There is no shortage of detractors. Communists still exists. As do fascists. More modern cults include Accelerationists, but Neoliberals take the day. This despite popular movements such as MAGA in the states and general apathy in the rest of the West. Whatever your poison, it’s clear that people have lost faith in current systems. It is when we are most disenfranchised that we are the most vulnerable and it is there that we are the most ripe for exploitation by those that may shape our will.
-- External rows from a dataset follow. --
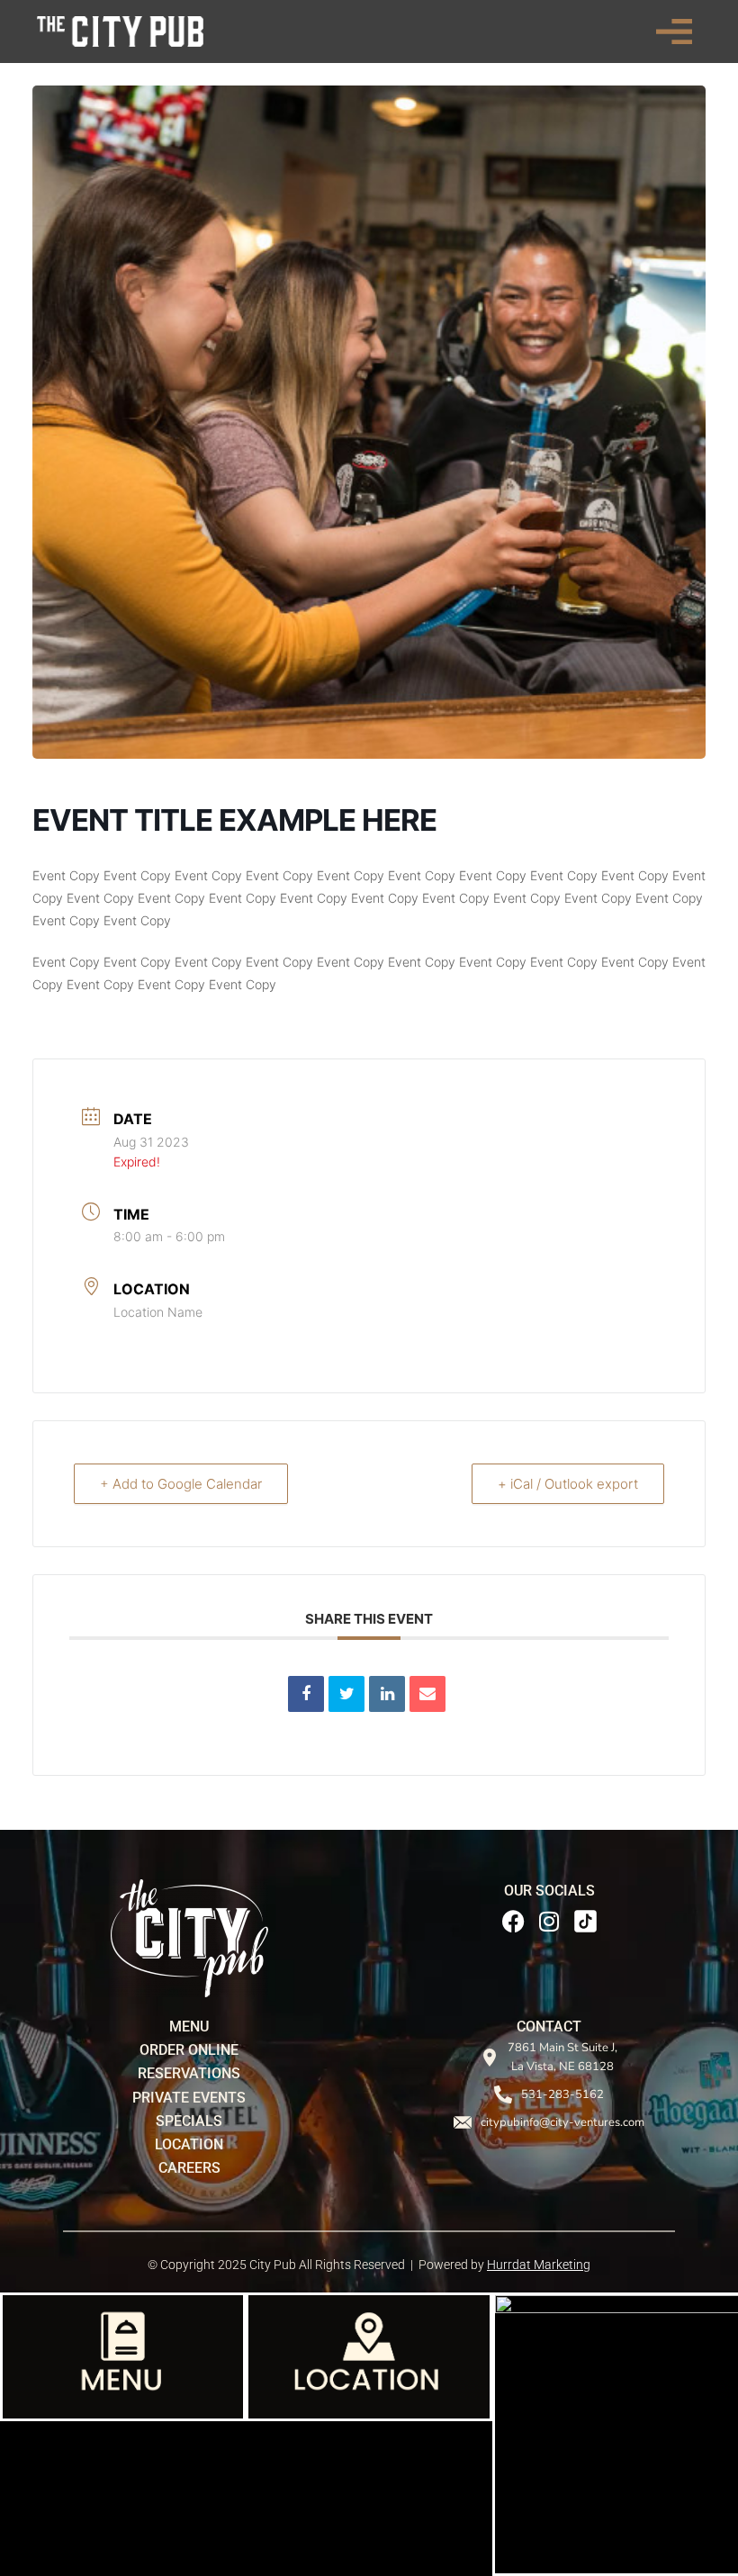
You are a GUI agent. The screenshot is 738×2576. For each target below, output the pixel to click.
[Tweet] (346, 1694)
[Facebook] (513, 1921)
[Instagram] (549, 1921)
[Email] (428, 1694)
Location (151, 1289)
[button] (674, 32)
Humans are easily influenced - the Soviets pioneered this, Goebbels as Minister of Propaganda refined it, and the Americans perfected it. We now have engineered desires, and modern technology promises to engineer even our politics - Cambridge Analytica gave us a taste of what’s to come. Runaway capitalism and runaway technology go hand-in-hand. Accelerationism is the new futurism.
We are already living in a Cyberpunk Dystopia - “high tech, low life”. It’s like a slow poison, self-administered, romantic and aesthetic and tragic. Economic realities dictate what cards are in play, and hyperstitions arrange it to bring the best and the worst of our dreams into being.